Moore was the headliner with 31 points, but the Lynx will be difficult to handle if Lindsay Whalen can repeat her performance by similar degree: 19 points, seven assists, one turnover.
She was vintage Whalen in attacking and collapsing the defense.
“It’s a little bit of a mind-set and a little bit feel of the game,” Whalen said.
The Lynx ooze confidence because they’ve been in this position so many times. Pressure doesn’t feel stifling when it becomes routine.
The team’s core group has lugged a target for five years, knowing every season carries a championship-or-bust purpose.
The Lynx view that not as a burden but as a reward for their hard work and sacrifice, something to be cherished. They don’t hide from lofty expectations or pretend they don’t exist.

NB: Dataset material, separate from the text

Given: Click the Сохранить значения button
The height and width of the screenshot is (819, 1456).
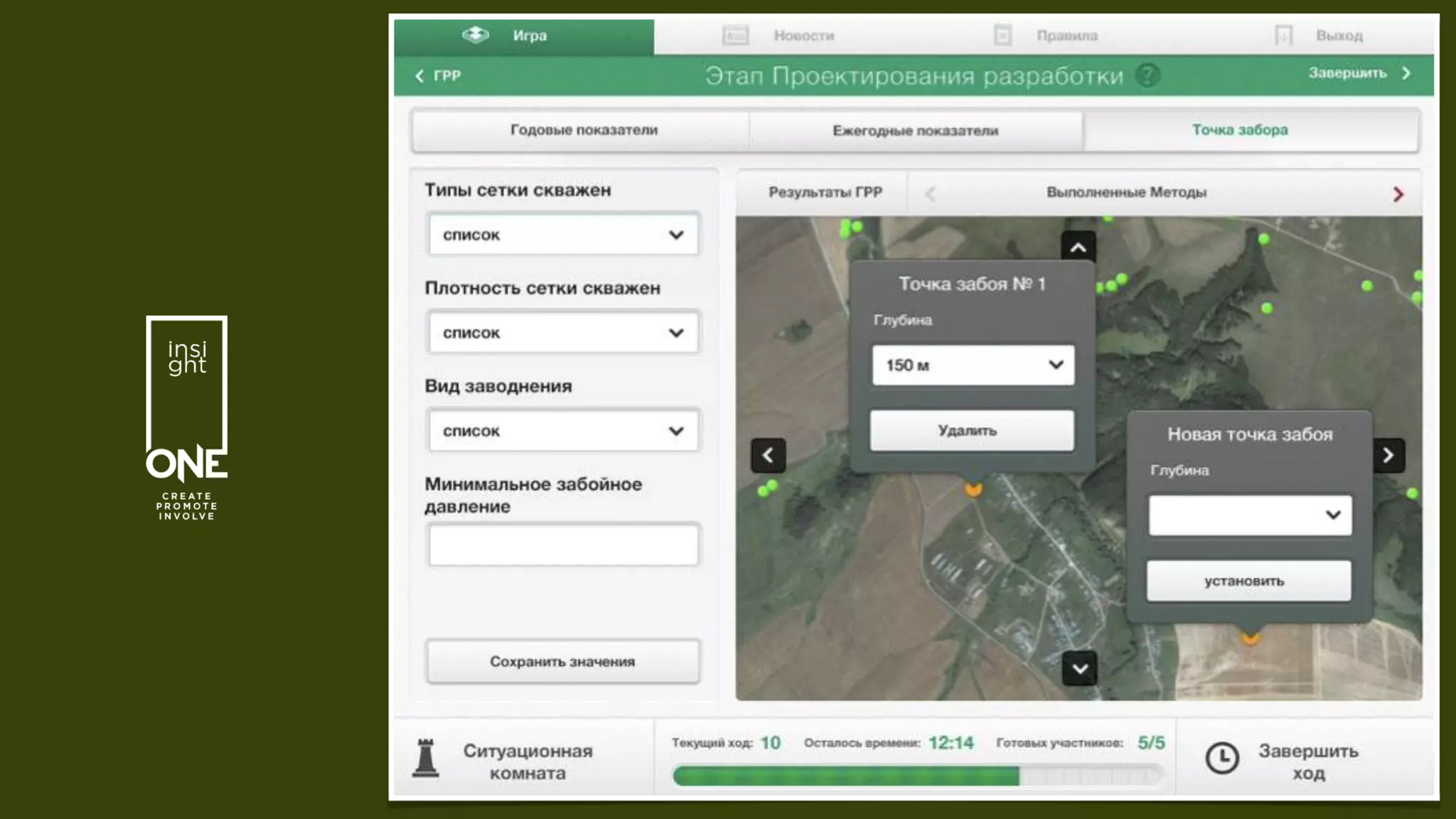Looking at the screenshot, I should 562,661.
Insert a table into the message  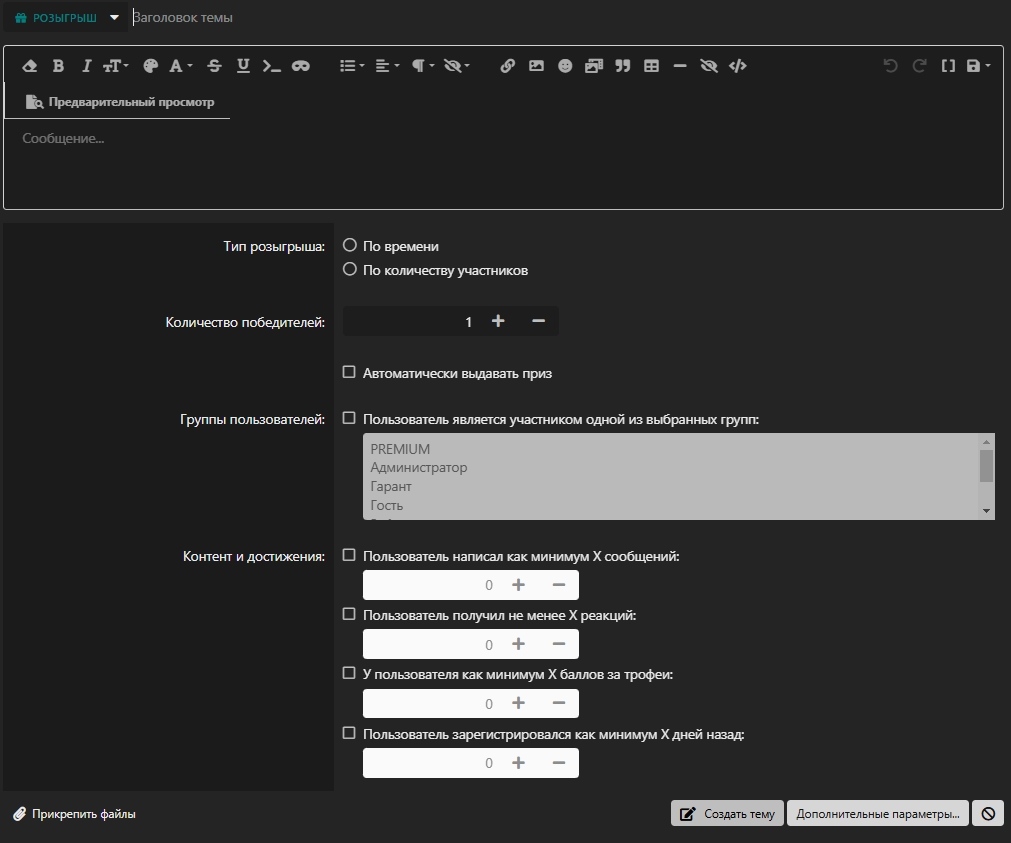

“That’s why we all still want to play as veterans,” Whalen said. “You want to play in these situations.”
The WNBA made a smart, strategic move in expanding its playoff semifinals from three to five games under a new format. A longer series allows story lines to develop and shifts in momentum. A five-game series also improves the odds that the better team will emerge.
A best-of-five series just feels more legitimate than three games.
“To have this in the semis is really cool for coaches, players, fans,” Whalen said.
Game 1 was a rout, but nobody should be surprised if the series goes the distance. The Mercury has too much talent with Taurasi and 6-8 Brittney Griner to think it won’t offer pushback.
“I don’t care if it’s a five-game series,” Lynx coach Cheryl Reeve said, “as long as we get to three before they get to three.”
The teams know each other well. They met in the semifinals the previous three seasons, as well. The two rosters combined feature 11 Olympians and a few transcendent players.
“You’re looking at some of the best talent in women’s basketball,” Whalen said.
The Lynx welcomed the long break because their roster is filled with veterans who have played lots of basketball over the years. Rust wasn’t a factor because champions understand how to reset once the regular season ends.
Nothing seems to faze this group.
“No excuses,” Moore said. “What team wants it more and what team executes better?”
Those two questions were answered in Game 1. Decisively.